PAGE:

-- Start --

3. Develop a thug caste
When
leaders who seek what I call a "fascist shift" want to close down an
open society, they send paramilitary groups of scary young men out to
terrorise citizens. The Blackshirts roamed the Italian countryside
beating up communists; the Brownshirts staged violent rallies
throughout Germany. This paramilitary force is especially important in
a democracy: you need citizens to fear thug violence and so you need
thugs who are free from prosecution.
The years following 9/11
have proved a bonanza for America's security contractors, with the Bush
administration outsourcing areas of work that traditionally fell to the
US military. In the process, contracts worth hundreds of millions of
dollars have been issued for security work by mercenaries at home and
abroad. In Iraq, some of these contract operatives have been accused of
involvement in torturing prisoners, harassing journalists and firing on
Iraqi civilians. Under Order 17, issued to regulate contractors in Iraq
by the one-time US administrator in Baghdad, Paul Bremer, these
contractors are immune from prosecution
Yes, but that is in Iraq,
you could argue; however, after Hurricane Katrina, the Department of
Homeland Security hired and deployed hundreds of armed private security
guards in New Orleans. The investigative journalist Jeremy Scahill
interviewed one unnamed guard who reported having fired on unarmed
civilians in the city. It was a natural disaster that underlay that
episode - but the administration's endless war on terror means ongoing
scope for what are in effect privately contracted armies to take on
crisis and emergency management at home in US cities.
Thugs in
America? Groups of angry young Republican men, dressed in identical
shirts and trousers, menaced poll workers counting the votes in Florida
in 2000. If you are reading history, you can imagine that there can be
a need for "public order" on the next election day. Say there are
protests, or a threat, on the day of an election; history would not
rule out the presence of a private security firm at a polling station
"to restore public order".
4. Set up an internal surveillance system
In
Mussolini's Italy, in Nazi Germany, in communist East Germany, in
communist China - in every closed society - secret police spy on
ordinary people and encourage neighbours to spy on neighbours. The
Stasi needed to keep only a minority of East Germans under surveillance
to convince a majority that they themselves were being watched.
In
2005 and 2006, when James Risen and Eric Lichtblau wrote in the New
York Times about a secret state programme to wiretap citizens' phones,
read their emails and follow international financial transactions, it
became clear to ordinary Americans that they, too, could be under state
scrutiny.
In closed societies, this surveillance is
cast as being
about "national security"; the true function is to keep citizens docile
and inhibit their activism and dissent.

-- End --

RECORD SET:
-- Start --

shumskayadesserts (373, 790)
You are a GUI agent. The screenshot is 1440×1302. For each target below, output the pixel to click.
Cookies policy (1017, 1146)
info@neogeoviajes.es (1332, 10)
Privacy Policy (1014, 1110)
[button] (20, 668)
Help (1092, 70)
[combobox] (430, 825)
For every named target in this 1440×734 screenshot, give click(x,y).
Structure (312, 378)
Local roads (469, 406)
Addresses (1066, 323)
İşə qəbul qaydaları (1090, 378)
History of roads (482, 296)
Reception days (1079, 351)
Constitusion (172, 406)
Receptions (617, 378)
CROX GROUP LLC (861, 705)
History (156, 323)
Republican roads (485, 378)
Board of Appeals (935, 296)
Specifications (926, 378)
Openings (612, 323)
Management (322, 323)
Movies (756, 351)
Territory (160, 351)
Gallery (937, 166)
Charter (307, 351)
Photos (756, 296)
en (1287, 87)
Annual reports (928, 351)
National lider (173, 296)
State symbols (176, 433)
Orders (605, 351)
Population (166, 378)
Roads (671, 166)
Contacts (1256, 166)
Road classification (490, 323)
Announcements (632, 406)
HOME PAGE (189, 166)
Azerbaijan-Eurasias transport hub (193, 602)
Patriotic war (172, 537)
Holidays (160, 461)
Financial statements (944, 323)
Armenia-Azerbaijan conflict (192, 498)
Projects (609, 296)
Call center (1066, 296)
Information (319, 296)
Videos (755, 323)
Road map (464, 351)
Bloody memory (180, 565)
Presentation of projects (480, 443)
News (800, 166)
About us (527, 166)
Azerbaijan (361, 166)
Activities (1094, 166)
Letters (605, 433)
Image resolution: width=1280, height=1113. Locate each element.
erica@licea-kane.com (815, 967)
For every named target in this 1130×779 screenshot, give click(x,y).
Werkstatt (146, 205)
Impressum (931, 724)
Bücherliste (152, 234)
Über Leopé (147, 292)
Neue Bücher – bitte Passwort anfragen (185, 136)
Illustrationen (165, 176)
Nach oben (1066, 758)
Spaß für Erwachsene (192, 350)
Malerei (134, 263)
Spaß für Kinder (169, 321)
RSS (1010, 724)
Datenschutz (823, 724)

-- End --

PROBLEM:
Please carry on the essay about the steps of a "fascist shift" from its final sentence on surveillance.

RESPONSE:
5. Harass citizens' groups
The
fifth thing you do is related to step four - you infiltrate and harass
citizens' groups. It can be trivial: a church in Pasadena, whose
minister preached that Jesus was in favour of peace, found itself being
investigated by the Internal Revenue Service, while churches that got
Republicans out to vote, which is equally illegal under US tax law,
have been left alone.
Other harassment is more serious: the
American Civil Liberties Union reports that thousands of ordinary
American anti-war, environmental and other groups have been infiltrated
by agents: a secret Pentagon database includes more than four dozen
peaceful anti-war meetings, rallies or marches by American citizens in
its category of 1,500 "suspicious incidents". The equally secret
Counterintelligence Field Activity (Cifa) agency of the Department of
Defense has been gathering information about domestic organisations
engaged in peaceful political activities: Cifa is supposed to track
"potential terrorist threats" as it watches ordinary US citizen
activists. A little-noticed new law has redefined activism such as
animal rights protests as "terrorism". So the definition of "terrorist"
slowly expands to include the opposition.
6. Engage in arbitrary detention and
release
This
scares people. It is a kind of cat-and-mouse game. Nicholas D Kristof
and Sheryl WuDunn, the investigative reporters who wrote China Wakes:
the Struggle for the Soul of a Rising Power, describe pro-democracy
activists in China, such as Wei Jingsheng, being arrested and released
many times. In a closing or closed society there is a "list" of
dissidents and opposition leaders: you are targeted in this way once
you are on the list, and it is hard to get off the list.
In 2004,
America's Transportation Security Administration confirmed that it had
a list of passengers who were targeted for security searches or worse
if they tried to fly. People who have found themselves on the list? Two
middle-aged women peace activists in San Francisco; liberal Senator
Edward Kennedy; a member of Venezuela's government - after Venezuela's
president had criticised Bush; and thousands of ordinary US citizens.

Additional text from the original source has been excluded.